Beauty Queens not only evokes all of the positive character-associated emotions in the reader that the Gemma trilogy fails to, it also manages to revive satire, a literary genre that I had thought was, well, pretty dead. What makes Beauty Queens so great? First off, the premise is fantastic – a private jet of teenage beauty pageant contestants crash-lands on a remote jungle island where, unbeknownst to the young women, an evil cosmetics corporation is planning to supply a megalomaniacal dictator with heaps of weapons. The result is something like Lord of the Flies meets “America’s Next Top Model,” gruesome yet hilarious deaths at the hands of jungle creatures, etc. also feature prominently. The best part of Beauty Queens is the fact that as the novel progresses and the make-up veneer is wiped away, each young woman begins to let go of the corporate cookie-cutter beauty image they have cultivated to win the competition and begins to reveal who they really are.

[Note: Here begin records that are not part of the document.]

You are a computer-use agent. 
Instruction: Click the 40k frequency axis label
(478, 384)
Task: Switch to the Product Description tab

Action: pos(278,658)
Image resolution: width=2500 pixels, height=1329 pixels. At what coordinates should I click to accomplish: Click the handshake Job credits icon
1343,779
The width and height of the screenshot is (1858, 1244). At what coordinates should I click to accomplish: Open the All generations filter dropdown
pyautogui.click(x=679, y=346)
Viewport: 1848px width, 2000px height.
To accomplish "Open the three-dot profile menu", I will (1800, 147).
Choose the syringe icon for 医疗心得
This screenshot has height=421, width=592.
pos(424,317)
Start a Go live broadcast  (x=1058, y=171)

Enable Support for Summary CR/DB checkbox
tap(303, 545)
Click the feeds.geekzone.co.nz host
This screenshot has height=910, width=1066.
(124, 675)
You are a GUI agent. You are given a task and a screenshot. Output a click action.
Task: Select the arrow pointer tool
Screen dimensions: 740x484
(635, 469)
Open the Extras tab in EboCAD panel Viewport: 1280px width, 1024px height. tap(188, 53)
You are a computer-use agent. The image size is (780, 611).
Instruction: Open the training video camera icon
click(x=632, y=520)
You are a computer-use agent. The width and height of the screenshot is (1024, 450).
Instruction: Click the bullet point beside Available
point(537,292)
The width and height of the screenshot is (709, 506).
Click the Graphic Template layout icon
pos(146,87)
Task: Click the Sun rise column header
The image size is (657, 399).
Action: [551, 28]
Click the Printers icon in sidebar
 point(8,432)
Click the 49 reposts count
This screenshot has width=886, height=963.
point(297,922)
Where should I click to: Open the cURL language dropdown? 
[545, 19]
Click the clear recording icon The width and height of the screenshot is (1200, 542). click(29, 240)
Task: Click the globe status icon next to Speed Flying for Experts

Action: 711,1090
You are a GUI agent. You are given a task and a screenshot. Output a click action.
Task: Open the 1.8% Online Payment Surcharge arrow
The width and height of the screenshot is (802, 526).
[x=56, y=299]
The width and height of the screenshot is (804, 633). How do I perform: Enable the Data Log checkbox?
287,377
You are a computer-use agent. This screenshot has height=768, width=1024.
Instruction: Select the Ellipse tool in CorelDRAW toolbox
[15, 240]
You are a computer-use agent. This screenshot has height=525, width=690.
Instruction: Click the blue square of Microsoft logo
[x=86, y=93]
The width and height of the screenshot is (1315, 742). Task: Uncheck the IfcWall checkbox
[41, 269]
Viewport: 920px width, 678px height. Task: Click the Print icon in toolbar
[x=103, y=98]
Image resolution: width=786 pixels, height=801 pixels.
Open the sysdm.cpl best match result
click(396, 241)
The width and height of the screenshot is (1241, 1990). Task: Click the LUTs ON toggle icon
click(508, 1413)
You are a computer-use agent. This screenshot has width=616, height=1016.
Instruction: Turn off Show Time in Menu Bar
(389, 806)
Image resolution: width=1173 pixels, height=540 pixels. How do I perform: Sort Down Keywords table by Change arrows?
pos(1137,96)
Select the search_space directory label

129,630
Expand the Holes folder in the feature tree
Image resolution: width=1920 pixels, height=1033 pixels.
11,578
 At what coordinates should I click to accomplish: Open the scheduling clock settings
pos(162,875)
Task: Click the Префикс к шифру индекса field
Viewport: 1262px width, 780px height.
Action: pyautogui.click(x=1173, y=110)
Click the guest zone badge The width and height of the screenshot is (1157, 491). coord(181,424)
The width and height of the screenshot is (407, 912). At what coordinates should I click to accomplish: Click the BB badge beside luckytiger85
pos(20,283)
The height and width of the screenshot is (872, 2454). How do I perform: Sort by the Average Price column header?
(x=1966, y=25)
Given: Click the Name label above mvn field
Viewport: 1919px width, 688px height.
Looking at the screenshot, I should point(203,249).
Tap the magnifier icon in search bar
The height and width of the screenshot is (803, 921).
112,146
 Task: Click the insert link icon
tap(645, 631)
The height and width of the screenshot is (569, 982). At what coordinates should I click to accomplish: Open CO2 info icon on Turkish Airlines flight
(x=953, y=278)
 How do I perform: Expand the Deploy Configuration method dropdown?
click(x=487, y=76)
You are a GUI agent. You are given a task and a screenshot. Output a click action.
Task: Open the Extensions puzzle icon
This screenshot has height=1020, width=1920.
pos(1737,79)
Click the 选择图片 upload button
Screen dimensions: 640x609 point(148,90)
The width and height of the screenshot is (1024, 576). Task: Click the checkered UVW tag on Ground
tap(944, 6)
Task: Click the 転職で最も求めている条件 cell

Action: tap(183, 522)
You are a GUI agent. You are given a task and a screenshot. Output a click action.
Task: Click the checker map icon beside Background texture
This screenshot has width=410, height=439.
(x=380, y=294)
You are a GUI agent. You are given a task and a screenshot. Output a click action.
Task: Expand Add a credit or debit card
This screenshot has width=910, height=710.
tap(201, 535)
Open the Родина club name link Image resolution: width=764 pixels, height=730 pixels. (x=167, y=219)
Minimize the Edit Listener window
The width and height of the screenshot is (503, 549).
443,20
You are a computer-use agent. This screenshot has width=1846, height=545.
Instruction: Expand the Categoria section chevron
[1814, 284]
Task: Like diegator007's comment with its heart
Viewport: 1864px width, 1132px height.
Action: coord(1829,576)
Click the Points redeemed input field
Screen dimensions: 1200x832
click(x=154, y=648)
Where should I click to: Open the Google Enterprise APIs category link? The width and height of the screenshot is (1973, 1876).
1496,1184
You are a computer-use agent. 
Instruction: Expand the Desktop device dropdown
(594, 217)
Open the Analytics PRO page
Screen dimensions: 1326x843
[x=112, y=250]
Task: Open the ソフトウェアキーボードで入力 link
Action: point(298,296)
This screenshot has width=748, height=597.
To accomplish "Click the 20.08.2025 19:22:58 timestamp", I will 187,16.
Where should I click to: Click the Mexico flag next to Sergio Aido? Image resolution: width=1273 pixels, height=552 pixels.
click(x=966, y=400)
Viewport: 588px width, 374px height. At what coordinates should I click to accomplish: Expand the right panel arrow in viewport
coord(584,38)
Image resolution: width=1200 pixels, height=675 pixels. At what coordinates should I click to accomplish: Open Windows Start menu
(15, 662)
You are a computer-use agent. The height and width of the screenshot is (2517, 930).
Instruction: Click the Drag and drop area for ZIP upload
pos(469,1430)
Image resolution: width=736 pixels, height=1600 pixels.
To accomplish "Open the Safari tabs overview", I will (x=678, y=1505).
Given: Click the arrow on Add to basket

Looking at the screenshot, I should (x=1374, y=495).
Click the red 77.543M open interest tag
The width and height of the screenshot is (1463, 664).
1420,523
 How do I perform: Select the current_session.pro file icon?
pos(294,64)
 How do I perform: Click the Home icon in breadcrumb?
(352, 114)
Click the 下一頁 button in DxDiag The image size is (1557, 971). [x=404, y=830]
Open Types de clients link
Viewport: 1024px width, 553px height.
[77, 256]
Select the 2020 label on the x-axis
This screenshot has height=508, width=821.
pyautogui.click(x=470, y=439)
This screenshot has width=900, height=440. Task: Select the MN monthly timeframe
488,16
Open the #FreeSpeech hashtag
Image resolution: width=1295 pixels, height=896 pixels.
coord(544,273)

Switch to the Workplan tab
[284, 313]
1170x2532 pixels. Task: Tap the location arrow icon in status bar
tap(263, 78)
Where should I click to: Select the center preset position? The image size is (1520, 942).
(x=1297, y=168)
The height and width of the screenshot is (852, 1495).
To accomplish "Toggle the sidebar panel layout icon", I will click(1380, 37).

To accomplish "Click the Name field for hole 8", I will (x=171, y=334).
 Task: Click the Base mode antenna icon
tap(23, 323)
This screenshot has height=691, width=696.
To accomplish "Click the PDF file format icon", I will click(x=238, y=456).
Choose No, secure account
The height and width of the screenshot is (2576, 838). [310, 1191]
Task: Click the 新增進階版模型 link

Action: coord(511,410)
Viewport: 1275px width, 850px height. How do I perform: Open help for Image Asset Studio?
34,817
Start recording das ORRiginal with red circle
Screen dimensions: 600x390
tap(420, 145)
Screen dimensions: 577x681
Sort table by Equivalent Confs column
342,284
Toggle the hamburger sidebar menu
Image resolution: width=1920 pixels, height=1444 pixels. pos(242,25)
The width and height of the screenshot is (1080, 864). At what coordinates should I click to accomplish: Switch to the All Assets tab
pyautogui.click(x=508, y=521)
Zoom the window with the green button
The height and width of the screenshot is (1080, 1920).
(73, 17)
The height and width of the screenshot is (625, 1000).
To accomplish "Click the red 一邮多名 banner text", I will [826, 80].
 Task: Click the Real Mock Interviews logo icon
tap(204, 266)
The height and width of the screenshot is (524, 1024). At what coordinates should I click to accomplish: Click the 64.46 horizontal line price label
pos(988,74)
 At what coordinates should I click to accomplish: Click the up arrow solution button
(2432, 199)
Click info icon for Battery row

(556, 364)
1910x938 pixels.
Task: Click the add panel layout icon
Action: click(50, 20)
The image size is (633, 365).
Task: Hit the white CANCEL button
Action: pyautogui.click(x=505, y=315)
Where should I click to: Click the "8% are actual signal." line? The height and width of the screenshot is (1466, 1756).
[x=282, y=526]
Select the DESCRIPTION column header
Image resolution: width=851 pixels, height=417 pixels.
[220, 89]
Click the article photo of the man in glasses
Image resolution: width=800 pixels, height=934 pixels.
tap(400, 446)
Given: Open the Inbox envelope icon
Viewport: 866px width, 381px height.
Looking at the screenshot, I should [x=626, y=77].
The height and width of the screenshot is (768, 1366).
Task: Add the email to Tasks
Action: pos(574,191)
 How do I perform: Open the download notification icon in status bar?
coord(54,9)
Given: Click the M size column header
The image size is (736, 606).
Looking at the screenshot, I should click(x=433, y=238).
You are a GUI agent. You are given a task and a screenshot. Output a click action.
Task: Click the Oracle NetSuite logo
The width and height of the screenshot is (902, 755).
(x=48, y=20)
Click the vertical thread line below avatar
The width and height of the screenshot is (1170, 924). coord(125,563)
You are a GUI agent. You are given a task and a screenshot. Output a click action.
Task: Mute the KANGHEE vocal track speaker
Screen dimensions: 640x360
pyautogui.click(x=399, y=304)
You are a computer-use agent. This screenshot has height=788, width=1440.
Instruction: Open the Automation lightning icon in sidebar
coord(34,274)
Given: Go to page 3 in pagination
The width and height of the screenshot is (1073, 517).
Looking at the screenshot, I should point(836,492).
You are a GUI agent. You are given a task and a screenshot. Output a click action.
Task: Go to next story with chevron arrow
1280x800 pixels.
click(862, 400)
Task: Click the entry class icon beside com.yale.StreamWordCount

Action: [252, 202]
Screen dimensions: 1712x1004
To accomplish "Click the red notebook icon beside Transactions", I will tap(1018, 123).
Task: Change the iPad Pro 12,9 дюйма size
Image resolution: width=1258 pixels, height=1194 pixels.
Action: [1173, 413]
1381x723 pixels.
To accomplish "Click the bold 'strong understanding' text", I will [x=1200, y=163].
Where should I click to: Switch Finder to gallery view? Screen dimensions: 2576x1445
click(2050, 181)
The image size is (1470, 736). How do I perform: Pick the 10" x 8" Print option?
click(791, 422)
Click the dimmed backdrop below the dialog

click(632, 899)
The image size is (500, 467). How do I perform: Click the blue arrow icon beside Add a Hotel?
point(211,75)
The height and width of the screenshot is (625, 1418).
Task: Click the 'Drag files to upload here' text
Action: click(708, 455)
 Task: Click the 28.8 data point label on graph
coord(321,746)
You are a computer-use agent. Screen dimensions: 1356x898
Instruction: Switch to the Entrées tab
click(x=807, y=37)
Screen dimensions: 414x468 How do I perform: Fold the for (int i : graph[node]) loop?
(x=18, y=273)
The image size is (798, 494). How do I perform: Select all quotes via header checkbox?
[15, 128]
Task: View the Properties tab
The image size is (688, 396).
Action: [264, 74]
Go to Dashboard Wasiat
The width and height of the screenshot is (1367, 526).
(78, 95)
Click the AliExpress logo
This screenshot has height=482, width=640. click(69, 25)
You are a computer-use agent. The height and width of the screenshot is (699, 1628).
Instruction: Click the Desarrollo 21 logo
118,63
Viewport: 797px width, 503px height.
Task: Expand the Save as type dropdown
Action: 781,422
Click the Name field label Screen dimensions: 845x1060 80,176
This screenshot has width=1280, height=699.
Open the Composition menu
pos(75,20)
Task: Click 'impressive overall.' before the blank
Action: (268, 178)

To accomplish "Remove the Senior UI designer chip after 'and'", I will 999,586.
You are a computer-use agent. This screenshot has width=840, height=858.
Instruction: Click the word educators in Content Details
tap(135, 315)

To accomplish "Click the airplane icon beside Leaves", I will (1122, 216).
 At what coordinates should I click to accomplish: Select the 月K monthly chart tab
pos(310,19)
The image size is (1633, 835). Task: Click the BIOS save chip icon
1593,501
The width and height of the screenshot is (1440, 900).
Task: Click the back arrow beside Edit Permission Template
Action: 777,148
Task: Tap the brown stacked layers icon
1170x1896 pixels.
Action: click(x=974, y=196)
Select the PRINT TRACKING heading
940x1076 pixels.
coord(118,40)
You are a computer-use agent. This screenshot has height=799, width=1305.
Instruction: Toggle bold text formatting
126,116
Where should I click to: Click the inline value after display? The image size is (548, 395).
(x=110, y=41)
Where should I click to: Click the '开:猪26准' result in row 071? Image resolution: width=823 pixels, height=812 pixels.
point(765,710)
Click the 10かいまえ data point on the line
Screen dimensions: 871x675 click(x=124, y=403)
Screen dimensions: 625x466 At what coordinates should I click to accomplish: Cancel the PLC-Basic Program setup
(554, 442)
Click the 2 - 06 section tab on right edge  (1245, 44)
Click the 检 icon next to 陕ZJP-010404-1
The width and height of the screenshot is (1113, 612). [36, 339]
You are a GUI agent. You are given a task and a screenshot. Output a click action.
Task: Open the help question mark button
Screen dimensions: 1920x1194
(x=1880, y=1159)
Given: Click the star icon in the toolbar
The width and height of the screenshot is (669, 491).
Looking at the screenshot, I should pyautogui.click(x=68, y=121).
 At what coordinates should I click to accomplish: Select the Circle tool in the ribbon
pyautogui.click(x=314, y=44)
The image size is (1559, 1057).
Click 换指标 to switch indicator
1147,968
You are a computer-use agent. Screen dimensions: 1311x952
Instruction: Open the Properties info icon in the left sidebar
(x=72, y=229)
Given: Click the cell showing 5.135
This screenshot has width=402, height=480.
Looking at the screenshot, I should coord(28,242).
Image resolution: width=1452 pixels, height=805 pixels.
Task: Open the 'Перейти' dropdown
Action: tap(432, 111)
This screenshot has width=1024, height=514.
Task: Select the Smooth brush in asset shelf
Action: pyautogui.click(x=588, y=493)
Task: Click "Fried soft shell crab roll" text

The whole novel is a fantastically funny yet completely effective indictment of the standards society sets for the young women of today. In short order the girls are hunting and gathering their own food, constructing their own shelter, and generally kicking ass, in heels no less. Beauty Queens also drives home the point that female beauty and femininity itself comes in many forms, all of which are legitimate, regardless of whether or not the person embodying feminine beauty is genetically female (this reminded me of model Andrej Pejicwho has recently become an icon of feminine beauty in the fashion world, although he is, of course, male). Basically, Beauty Queens uses a ludicrous premise and the ensuing opportunities for hilarity to address most of the major social and personal issues surrounding being a teen who is female in modern society. And, my god, does she do it brilliantly. All I can really say is this: judging by how the strength of her work has grown exponentially with the release of each new novel, I can’t wait for Bray’s next one. It’s going to be a doozy.